I N G R E D I E N T S

  • 10 small shallots
  • 1 cup red wine vinegar
  • 2 tablespoons salt
  • 2 tablespoons sugar

D I R E C T I O N S

  1. Peel the skins of the shallots, removing the ends. Cut the shallots in half and put in a bowl.
  2. Heat the vinegar, salt and sugar in a small saucepan until the salt and sugar has dissolved. Pour over the shallots, and let sit at room temperature for at least 30 minutes.

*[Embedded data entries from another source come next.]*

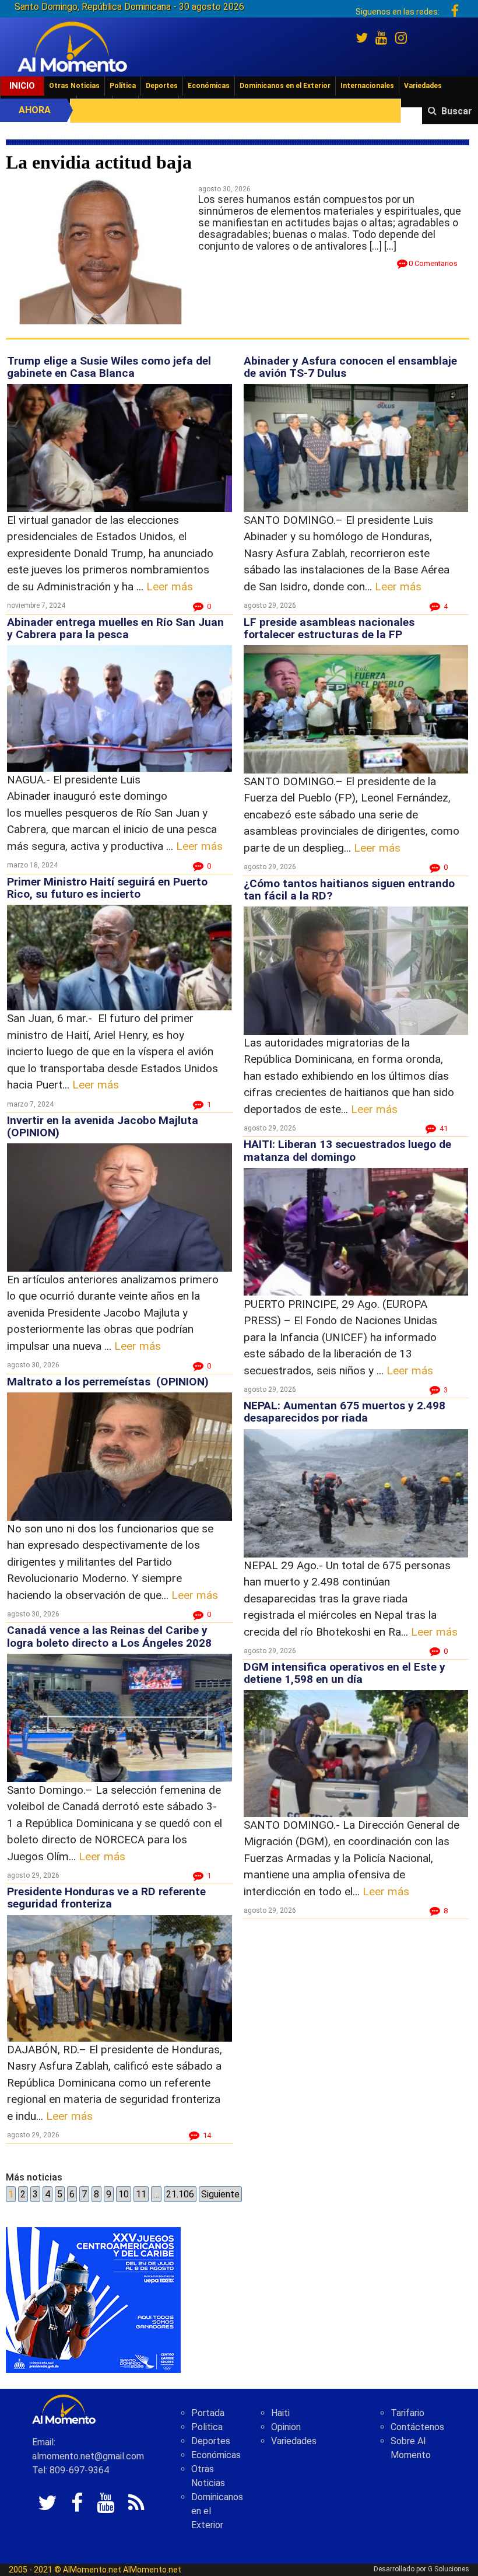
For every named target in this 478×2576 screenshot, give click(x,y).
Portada (207, 2412)
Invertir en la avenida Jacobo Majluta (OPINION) (102, 1126)
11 (141, 2194)
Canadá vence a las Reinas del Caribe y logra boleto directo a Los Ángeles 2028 (109, 1636)
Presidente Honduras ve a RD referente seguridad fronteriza (106, 1897)
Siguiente (220, 2194)
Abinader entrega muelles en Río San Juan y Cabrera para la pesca (115, 628)
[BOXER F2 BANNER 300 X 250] (93, 2299)
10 (123, 2194)
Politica (207, 2426)
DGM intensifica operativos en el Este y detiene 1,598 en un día (344, 1673)
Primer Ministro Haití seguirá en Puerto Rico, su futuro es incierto (107, 888)
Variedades (423, 86)
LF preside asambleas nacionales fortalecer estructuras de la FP (329, 628)
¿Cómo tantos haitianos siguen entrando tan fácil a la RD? (349, 889)
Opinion (286, 2426)
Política (123, 86)
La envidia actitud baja (99, 162)
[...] (390, 246)
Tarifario (407, 2412)
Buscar (456, 111)
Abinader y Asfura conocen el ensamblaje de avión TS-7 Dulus (350, 367)
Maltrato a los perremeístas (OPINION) (108, 1381)
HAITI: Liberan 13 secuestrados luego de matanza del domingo (347, 1150)
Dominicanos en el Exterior (285, 86)
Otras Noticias (74, 86)
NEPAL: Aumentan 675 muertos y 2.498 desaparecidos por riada (344, 1411)
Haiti (280, 2412)
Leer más (169, 586)
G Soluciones (448, 2569)
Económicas (209, 86)
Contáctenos (417, 2426)
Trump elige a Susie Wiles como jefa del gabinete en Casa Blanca (109, 367)
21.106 (180, 2194)
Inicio (22, 85)
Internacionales (367, 86)
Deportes (162, 86)
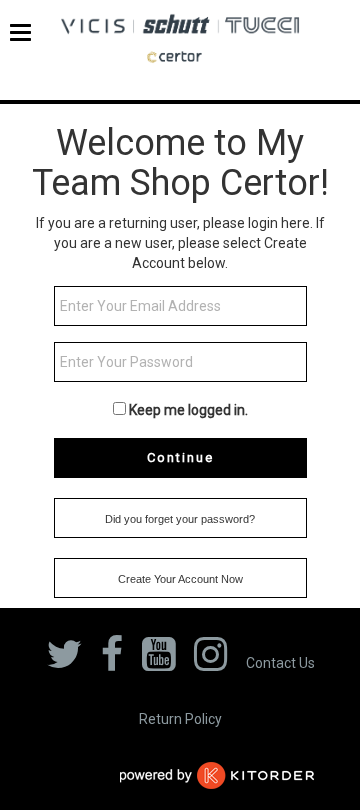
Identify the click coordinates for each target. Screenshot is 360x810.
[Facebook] (112, 660)
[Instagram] (210, 660)
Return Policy (180, 719)
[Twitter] (64, 660)
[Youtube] (158, 660)
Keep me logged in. (188, 410)
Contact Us (280, 663)
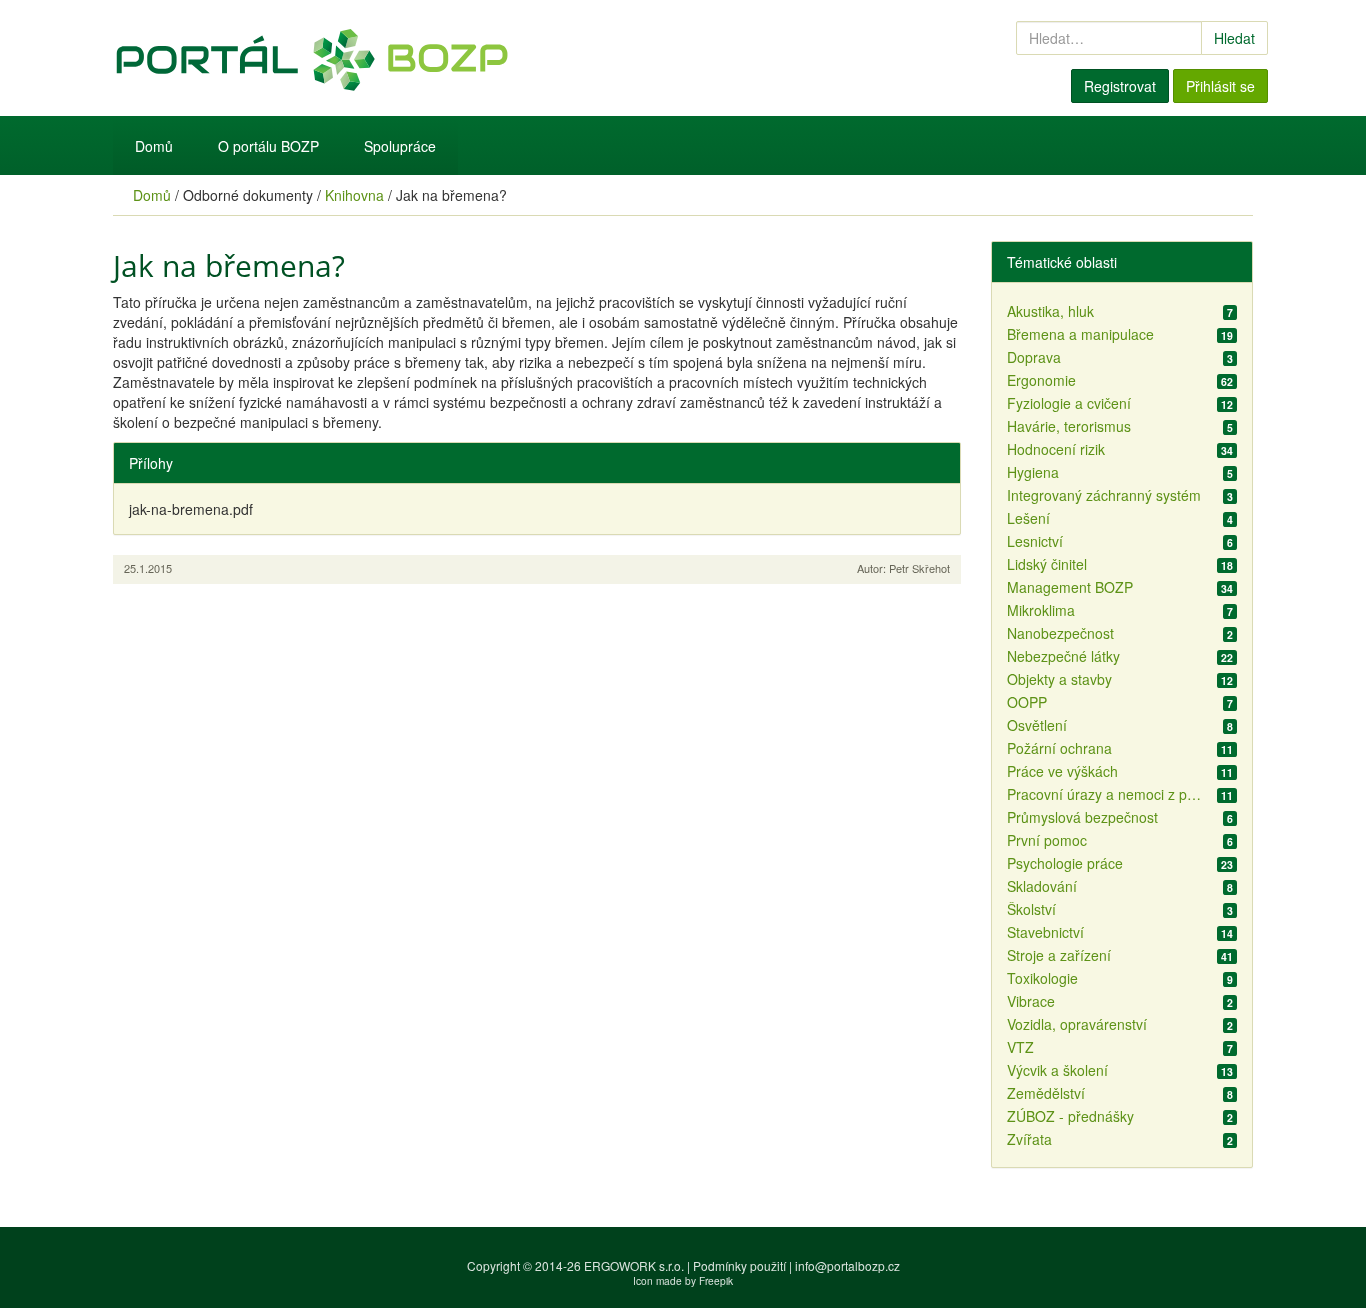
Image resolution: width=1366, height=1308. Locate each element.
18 (1227, 565)
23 (1227, 864)
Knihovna (354, 195)
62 (1227, 381)
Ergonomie (1041, 380)
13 (1227, 1071)
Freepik (716, 1280)
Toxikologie (1042, 978)
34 (1227, 450)
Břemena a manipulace (1080, 334)
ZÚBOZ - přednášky (1070, 1116)
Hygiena (1033, 472)
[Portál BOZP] (483, 58)
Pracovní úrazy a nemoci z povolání (1107, 794)
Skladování (1042, 886)
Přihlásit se (1220, 86)
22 (1227, 657)
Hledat (1234, 38)
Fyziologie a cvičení (1069, 403)
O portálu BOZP (268, 146)
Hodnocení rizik (1056, 449)
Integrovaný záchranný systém (1104, 495)
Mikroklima (1041, 610)
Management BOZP (1070, 587)
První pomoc (1047, 840)
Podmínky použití (739, 1265)
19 (1227, 335)
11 (1227, 749)
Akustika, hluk (1050, 311)
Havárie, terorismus (1069, 426)
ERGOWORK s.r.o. (635, 1265)
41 (1227, 956)
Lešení (1028, 518)
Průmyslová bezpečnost (1082, 817)
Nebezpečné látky (1063, 656)
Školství (1031, 909)
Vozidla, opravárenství (1077, 1024)
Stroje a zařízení (1059, 955)
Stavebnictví (1045, 932)
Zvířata (1029, 1139)
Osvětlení (1037, 725)
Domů (154, 146)
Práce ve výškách (1062, 771)
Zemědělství (1046, 1093)
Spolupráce (400, 146)
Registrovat (1120, 86)
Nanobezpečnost (1060, 633)
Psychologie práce (1065, 863)
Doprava (1034, 357)
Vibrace (1031, 1001)
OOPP (1027, 702)
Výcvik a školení (1057, 1070)
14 (1227, 933)
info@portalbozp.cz (847, 1265)
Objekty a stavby (1059, 679)
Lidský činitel (1047, 564)
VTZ (1020, 1047)
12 (1227, 404)
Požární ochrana (1059, 748)
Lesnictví (1035, 541)
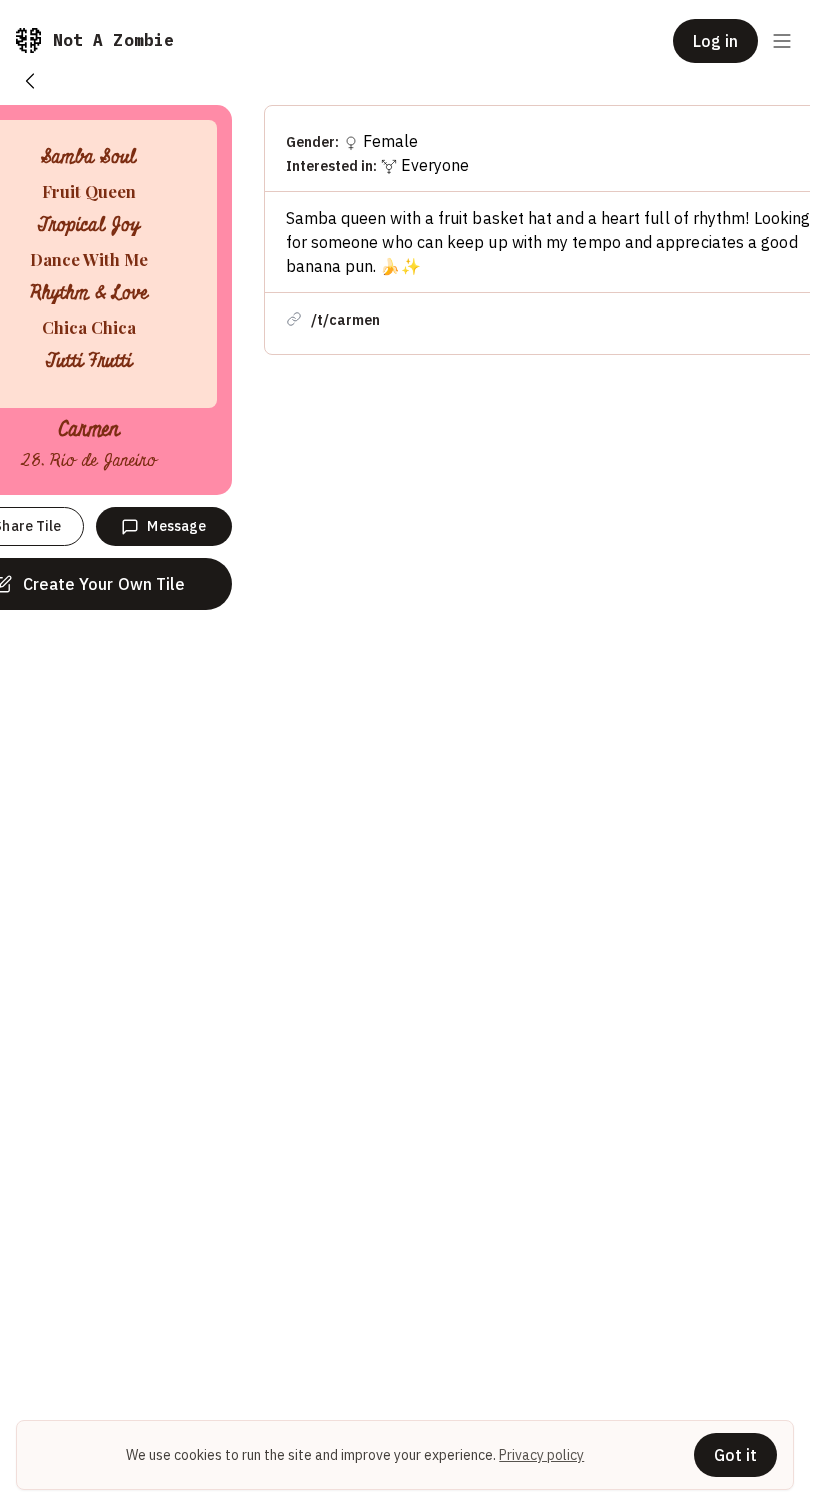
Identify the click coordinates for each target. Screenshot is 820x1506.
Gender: (313, 142)
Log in (715, 41)
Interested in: (332, 166)
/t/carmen (345, 320)
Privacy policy (541, 1455)
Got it (735, 1455)
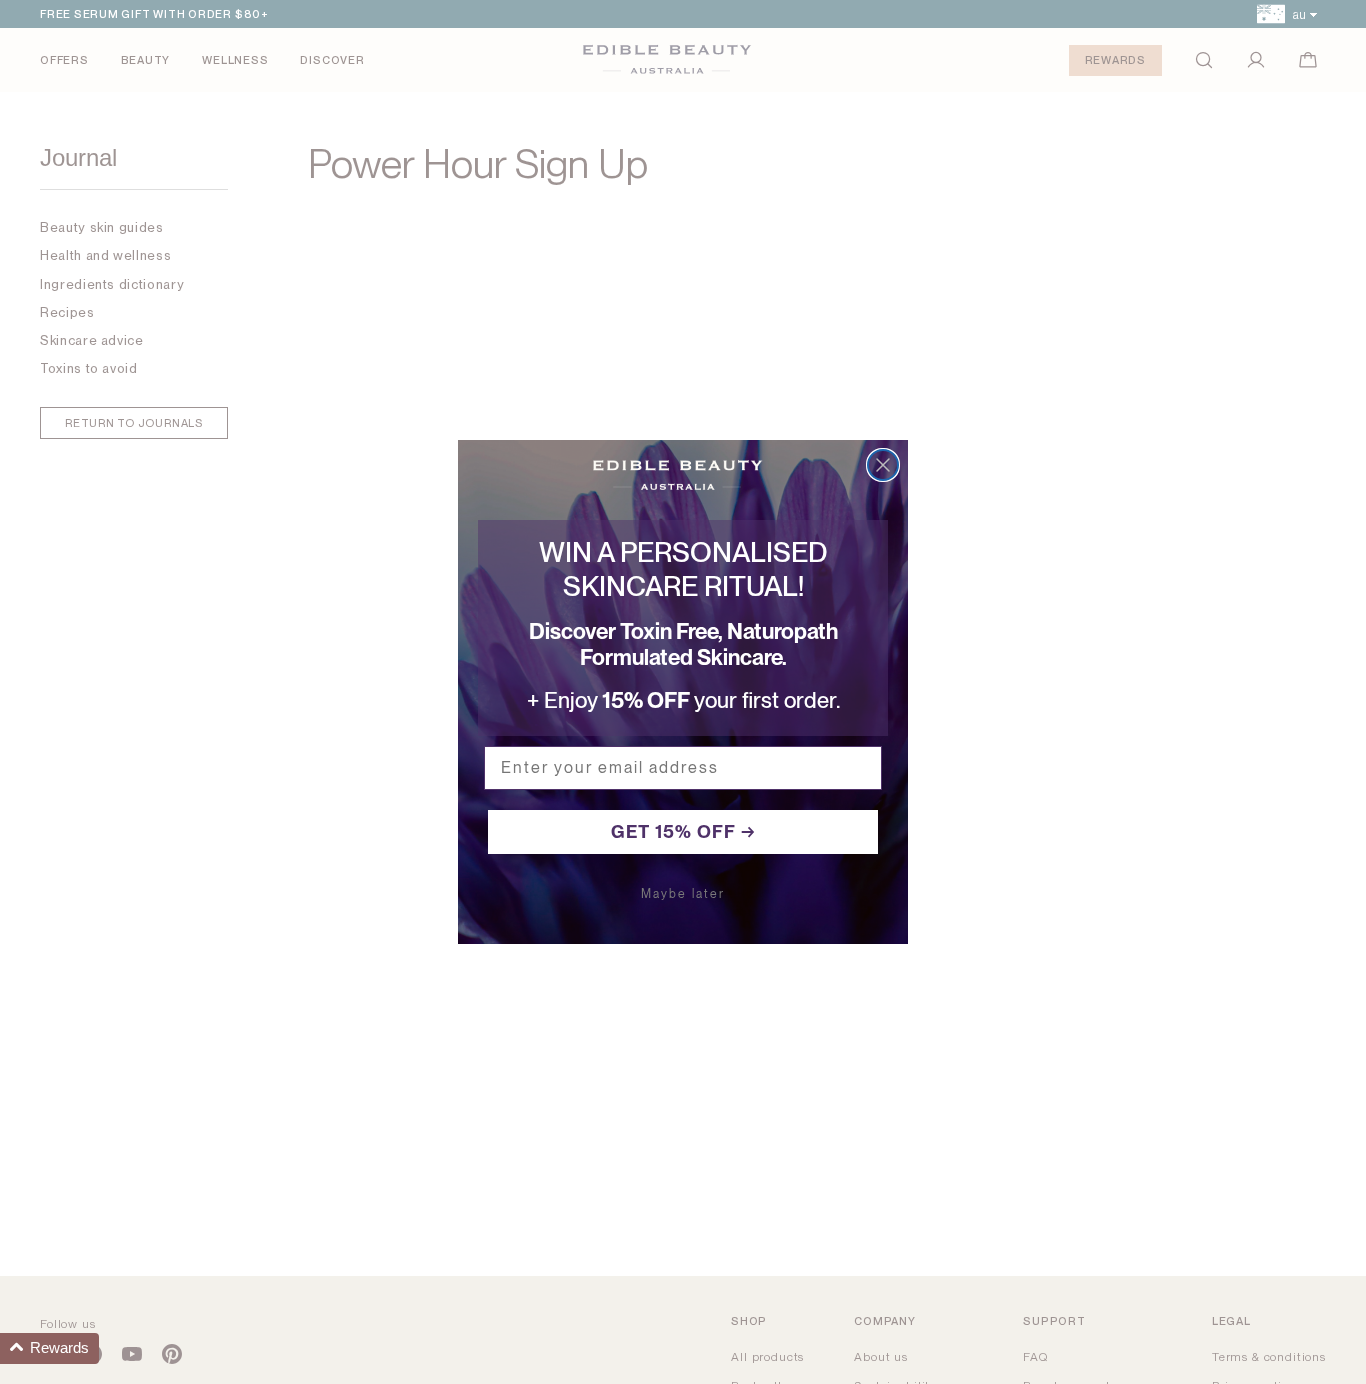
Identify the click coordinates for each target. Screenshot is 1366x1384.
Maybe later (683, 894)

F o r  t h e  C h e d d a r – F r i e d  G r e e n  T o m a t o e s

I N G R E D I E N T S

  • 1 large green heirloom tomato
  • 1 cup shredded cheddar cheese
  • 1 egg
  • 1 / 4 cup flour
  • 1 teaspoon salt
  • 1 teaspoon pepper
  • 2 tablespoons olive oil

D I R E C T I O N S

  1. Combine the flour, salt and pepper and put in a shallow bowl. Whisk the egg in a shallow bowl. Set aside.
  2. Shred the cheese and put in a shallow bowl. Set aside.
  3. Slice the tomato. Set aside.
  4. In a line, dip the tomatoes in the flour mixture, then the egg mixture, then the cheese mixture, being sure to press down the cheese so it sticks to the tomato on both sides.
  5. Add olive oil to a non-stick pan, and sautee the cheesy tomatoes on medium heat until the cheese begins to brown. With a metal spatula, flip the tomato, letting the cheese brown on the other side.
  6. Remove from the pan and cut each tomato in half.

F o r  t h e  S a l t  &  V i n e g a r  P o t a t o  C h i p s

I N G R E D I E N T S

  • 1 large Yukon gold potato
  • 2 cups white distilled vinegar
  • 4 cups canola or vegetable oil
  • 2 tablespoons kosher salt

D I R E C T I O N S

  1. Slice the potato with a mandoline, placing the slices in a large bowl with the vinegar. Let sit at room temperature for at least 30 minutes.
  2. Heat the canola or vegetable oil in a large shallow pan. To test the oil, put a slice of the potato in the oil. When it bubbles and starts to fry, add the rest of the potato slices.
  3. Fry on medium-high heat for about 5 minutes, until the chips are golden brown. Remove to a plate lined with paper towels, and sprinkle immediately with salt.